Instructions to follow: Count the lines below that contain "agent". Give only the number.

The data:
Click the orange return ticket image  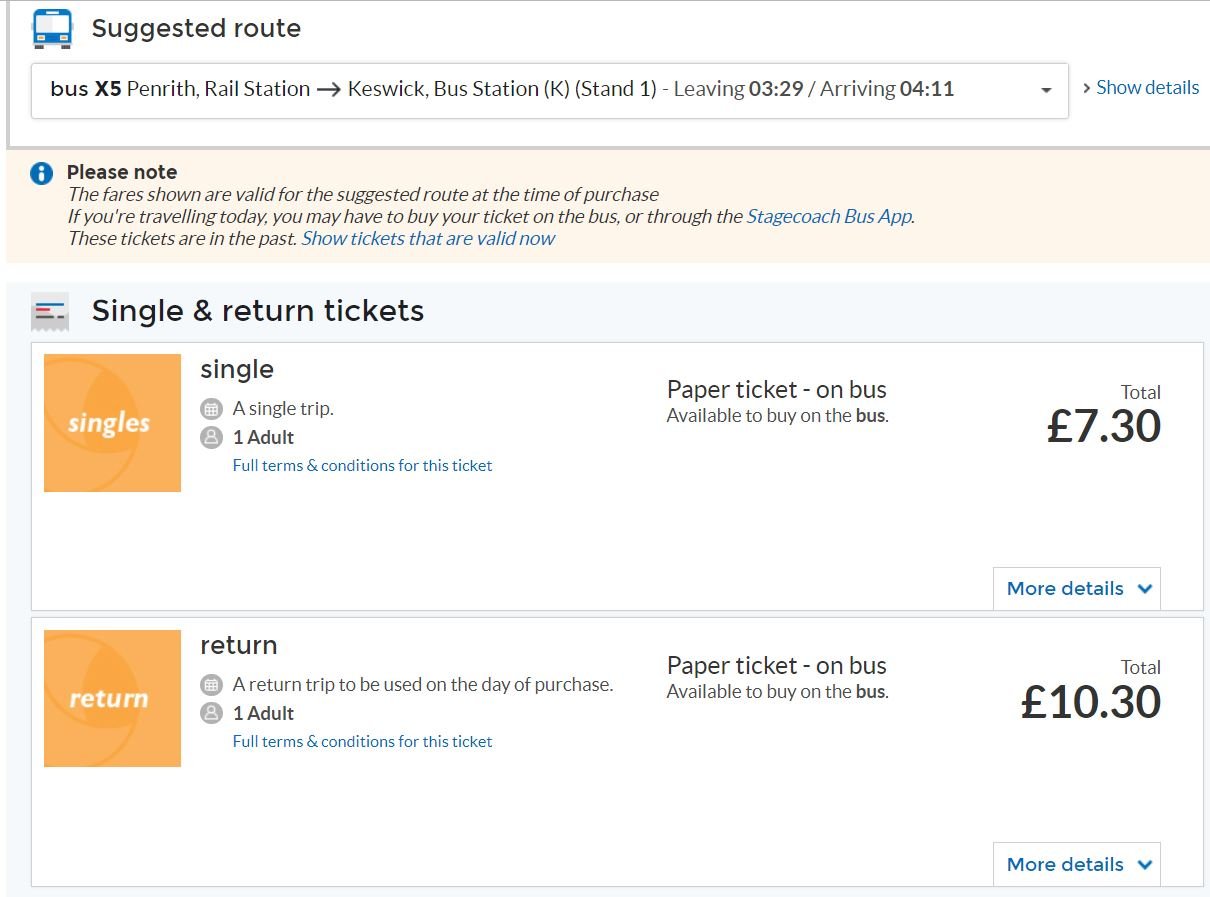[112, 698]
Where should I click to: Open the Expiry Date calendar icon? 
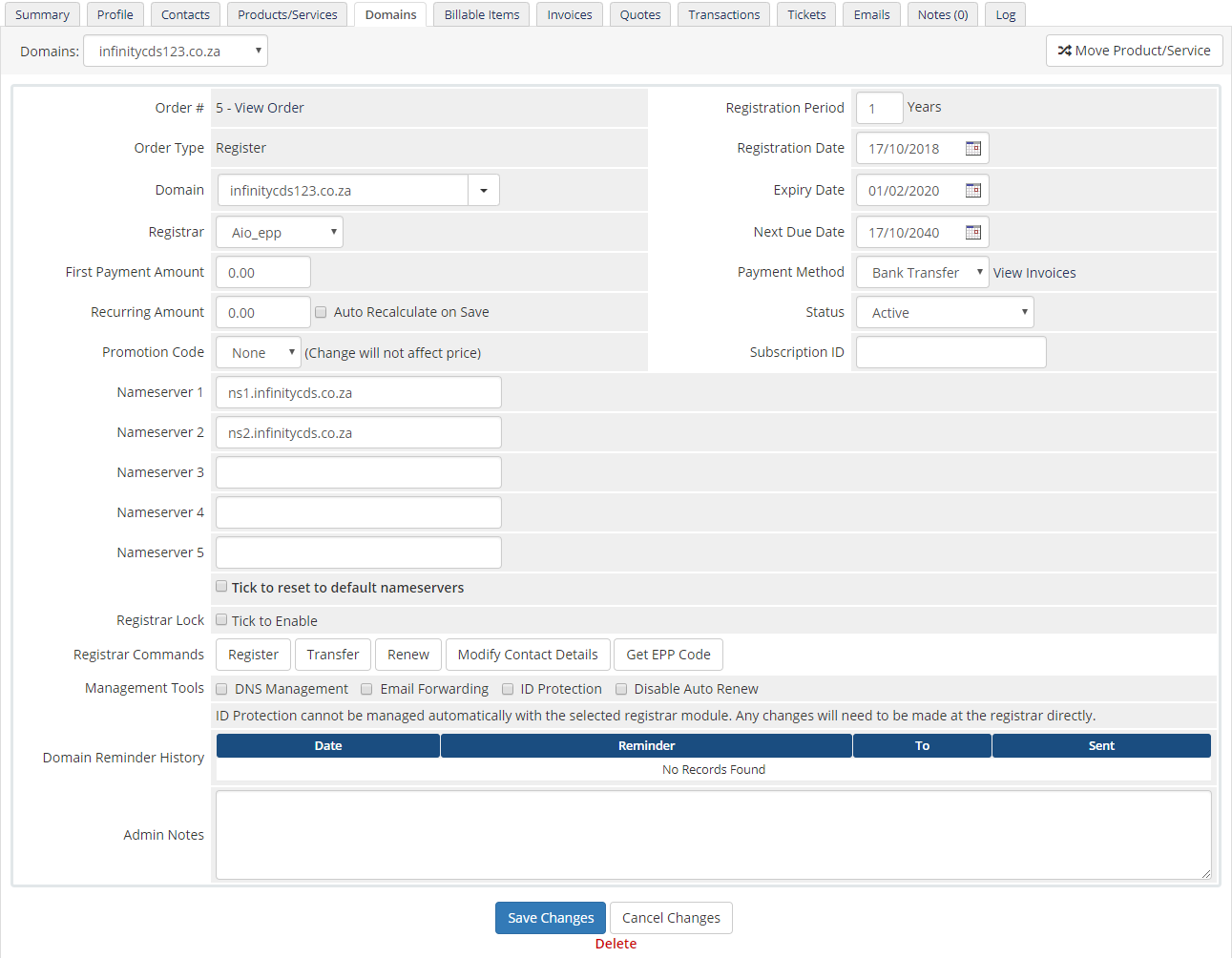coord(972,191)
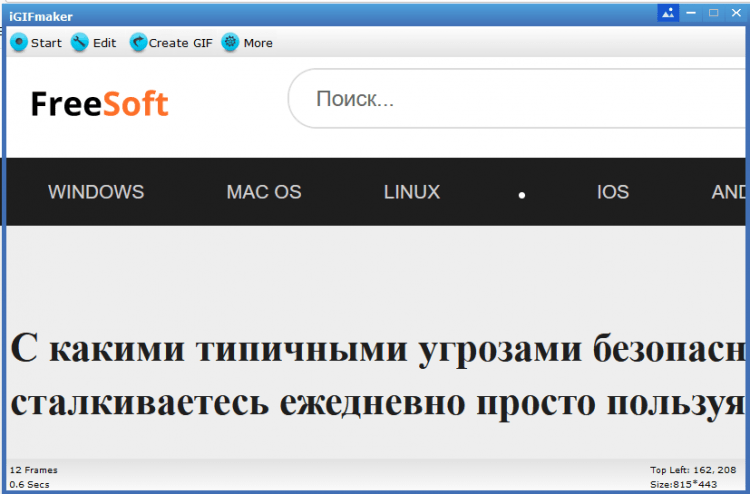Click the Start recording icon
The width and height of the screenshot is (750, 494).
pos(19,43)
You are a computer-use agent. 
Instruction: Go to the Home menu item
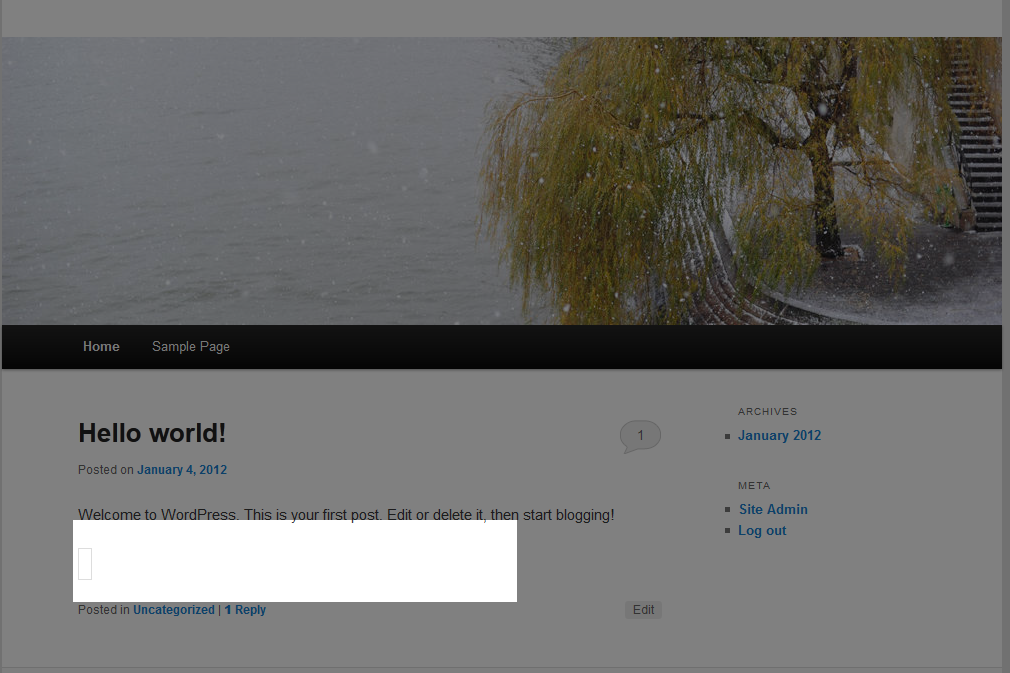(x=101, y=347)
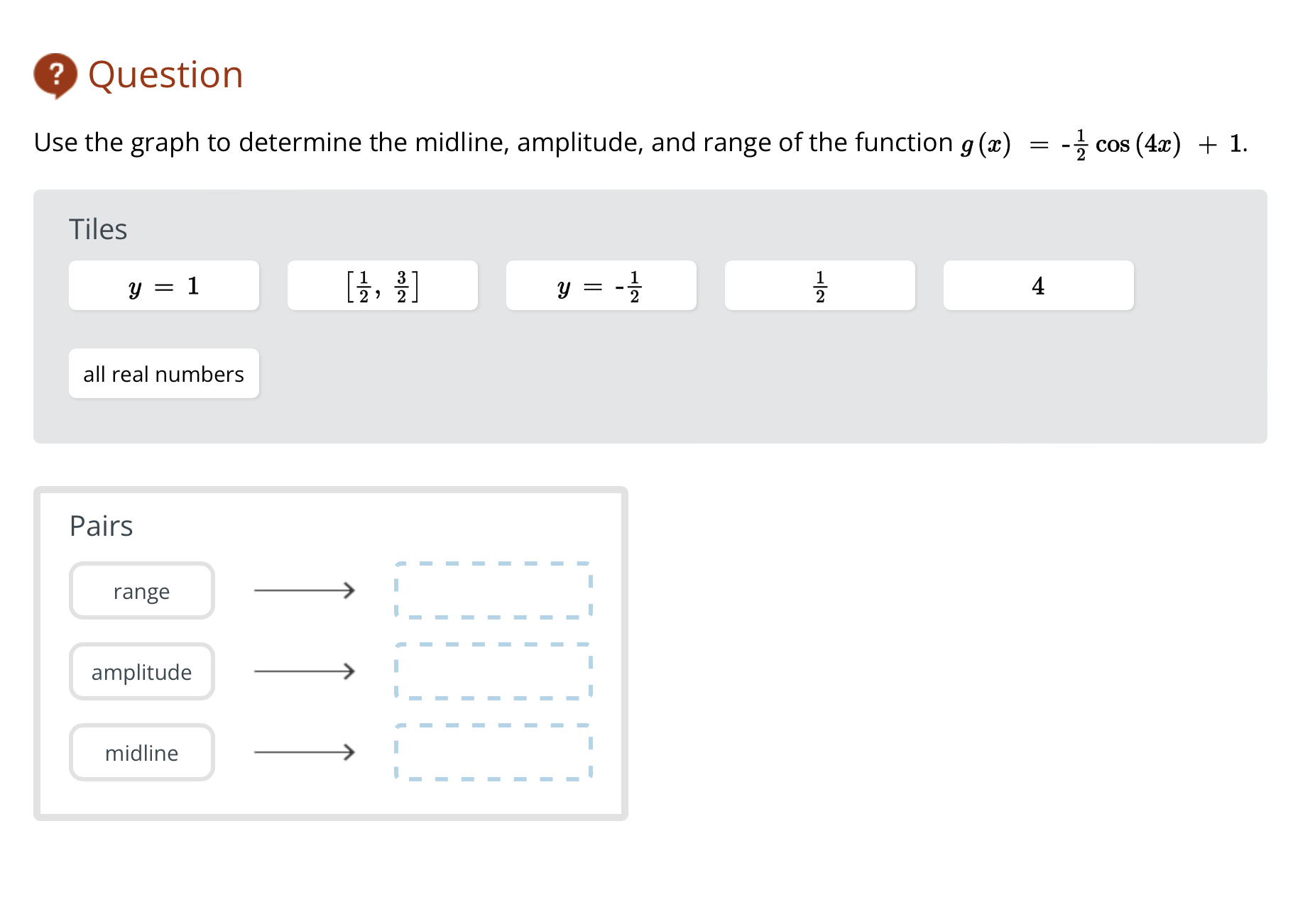Click the dashed answer box beside midline
This screenshot has width=1315, height=924.
[493, 752]
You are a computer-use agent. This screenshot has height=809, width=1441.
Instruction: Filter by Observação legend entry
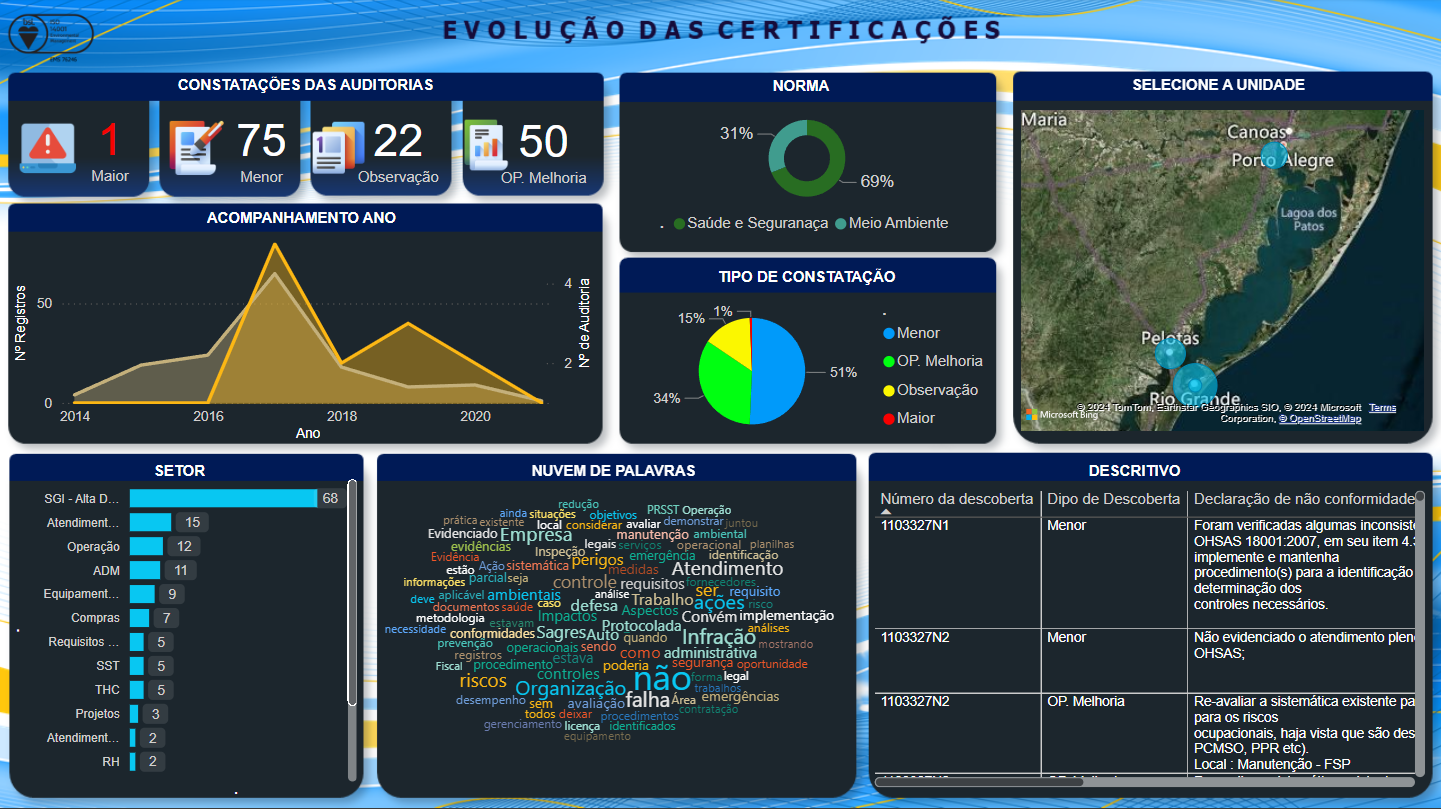[x=936, y=390]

Result of this task: 2